I'm feeling indifferent... about so many things. I told my mother that maybe I should have been an some kind of writer and not a lawyer but I can't seem to get her support. Ha-ha, I guess we never actually realise how much our family and their opinion really means. But, I find myself in a place where I'm starting to not care anymore. People see so much in me that I can't even begin to see. I was called authentic and to be that is the greatest compliment to another I was told I was not a sheep, a non conformist and I didn't even know what that meant. People tell me they are jealous of me and how easy going I am and how I seem to be untouched, but it wasn't something that happened over night... well, I don't think it was and sometimes I don't even realise that, that is how I am portrayed.

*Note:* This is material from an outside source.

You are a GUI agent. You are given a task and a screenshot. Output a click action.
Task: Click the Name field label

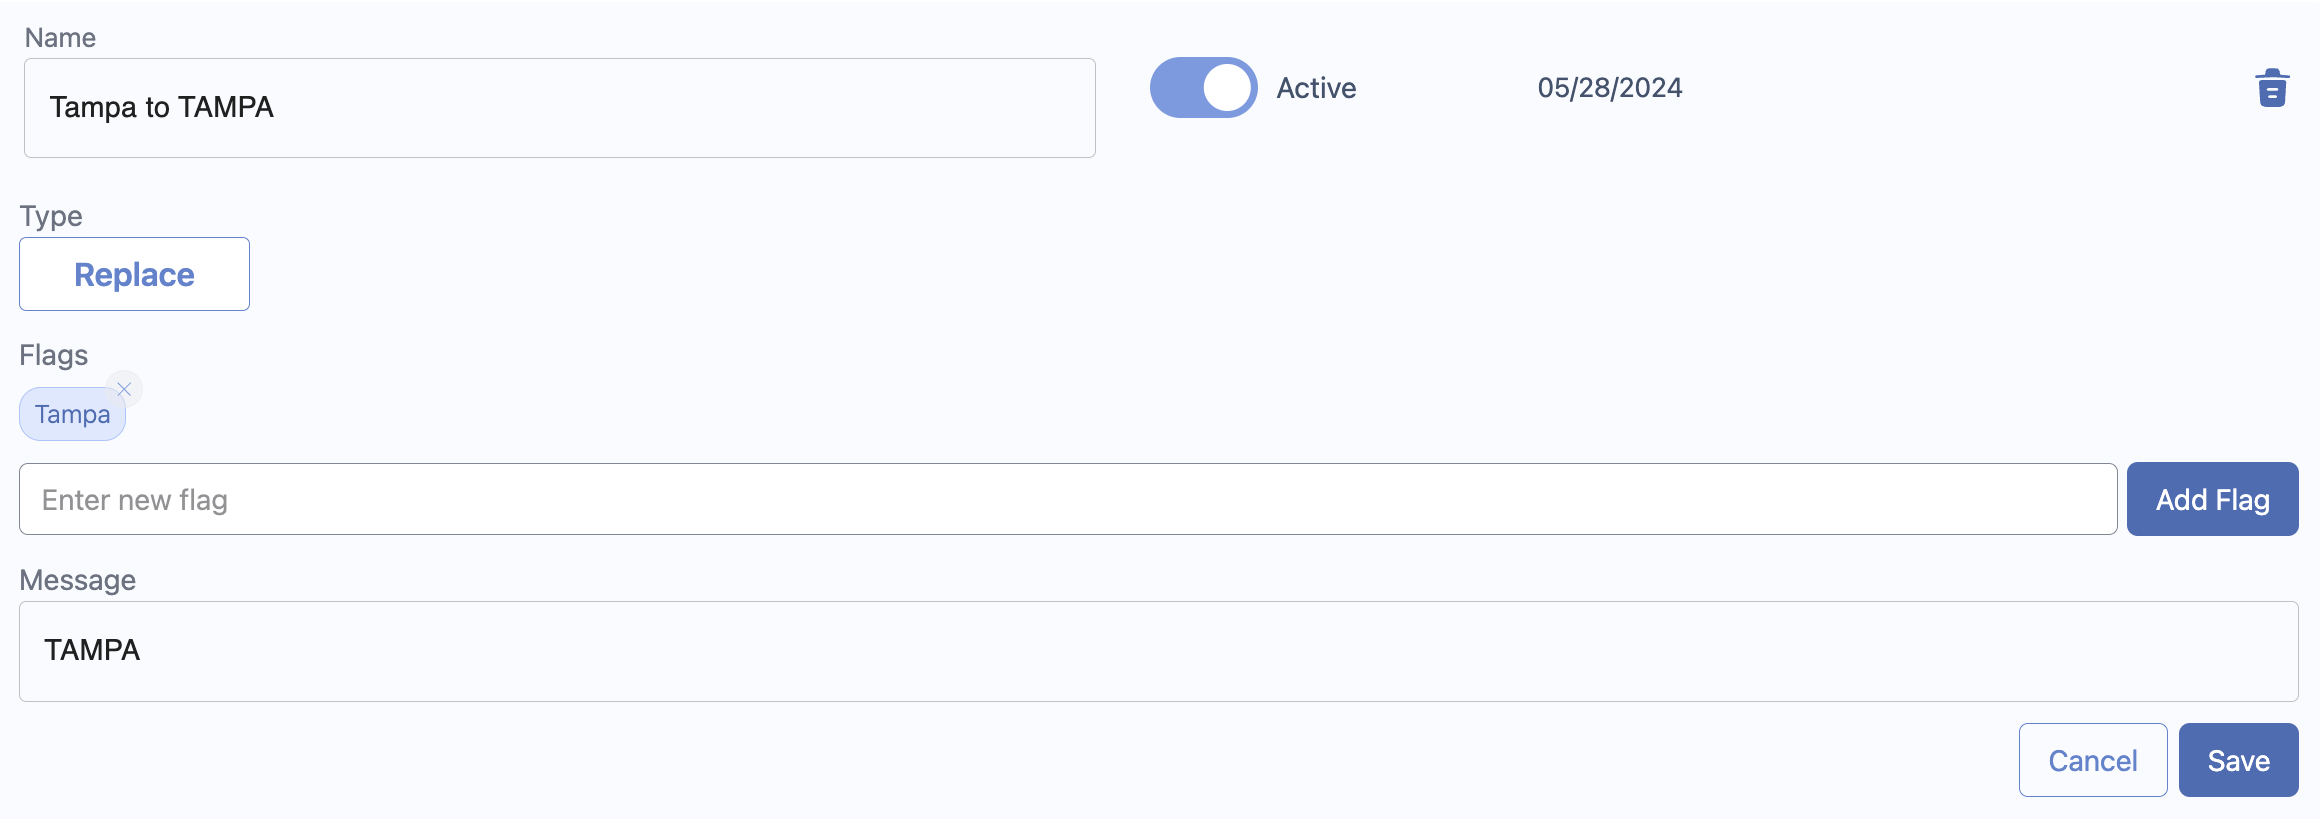(60, 38)
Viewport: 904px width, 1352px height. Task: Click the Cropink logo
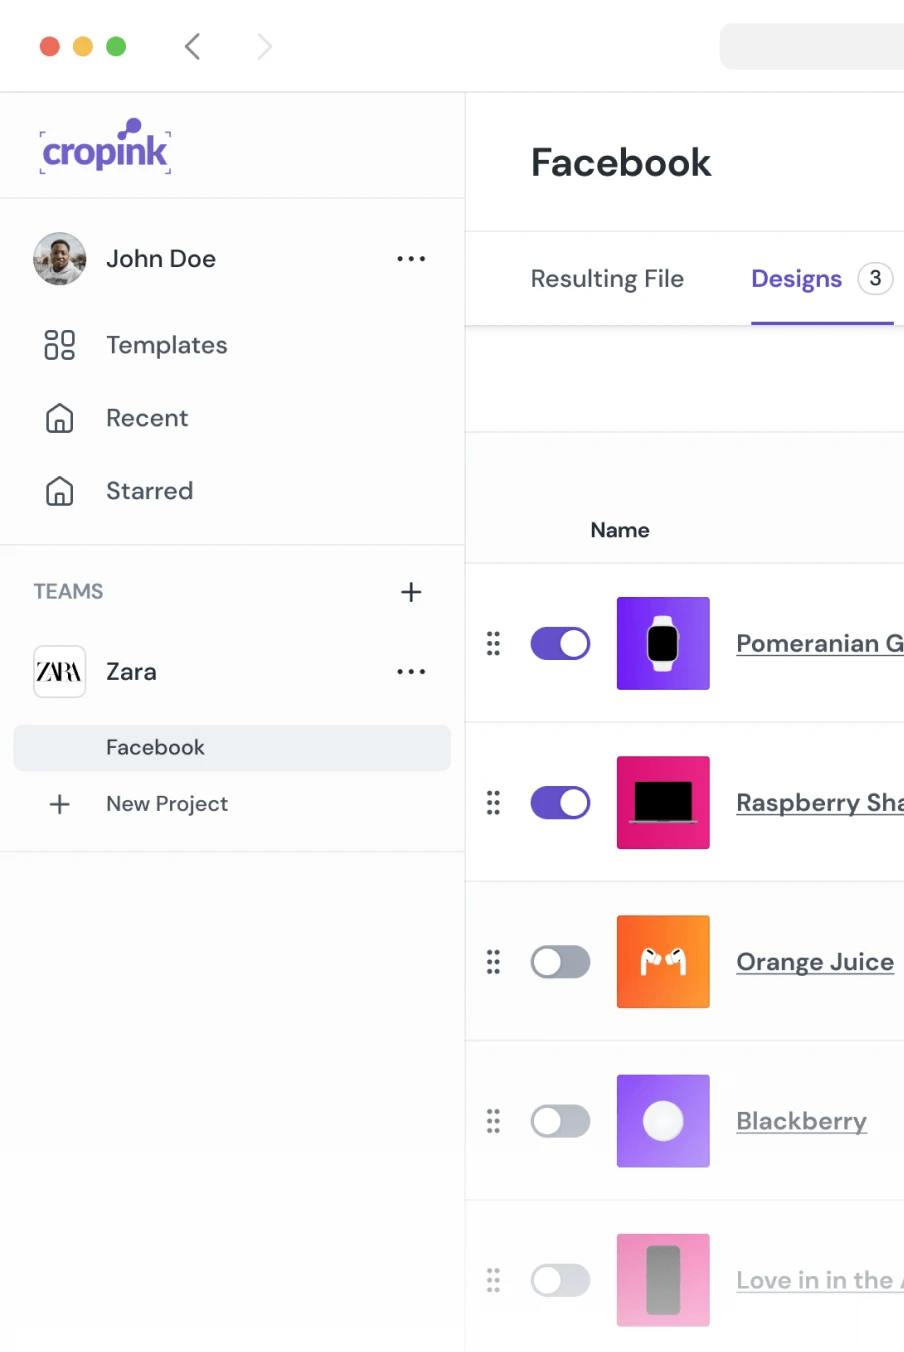pos(105,148)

Just the other day I was telling someone dear to me that sometimes people look to you for strength and for inspiration or guidance and even though you might not be feeling strong and you feel like the world is crushing down on you, you have no other choice but to fake it. I'm strong, but I think people think I'm a lot stronger than I am. Maybe, I am and I don't see that, but it would be fun to just lean on someone else for a while and regain my strength.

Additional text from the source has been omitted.